**TO DO:**
The entries are to be given again in full. Every word must match.

**MATERIAL PROVIDED:**

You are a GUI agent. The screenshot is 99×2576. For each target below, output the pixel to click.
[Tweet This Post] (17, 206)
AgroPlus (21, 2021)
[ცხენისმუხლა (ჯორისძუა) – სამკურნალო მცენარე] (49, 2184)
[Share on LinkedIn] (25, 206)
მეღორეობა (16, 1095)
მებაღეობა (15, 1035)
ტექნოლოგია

**RESPONSE FOR THIS EXERCISE:**
You are a GUI agent. The screenshot is 99×2576. For each target below, output the pixel to click.
[Tweet This Post] (17, 206)
AgroPlus (21, 2021)
[ცხენისმუხლა (ჯორისძუა) – სამკურნალო მცენარე] (49, 2184)
[Share on LinkedIn] (25, 206)
მეღორეობა (16, 1095)
მებაღეობა (15, 1035)
ტექნოლოგია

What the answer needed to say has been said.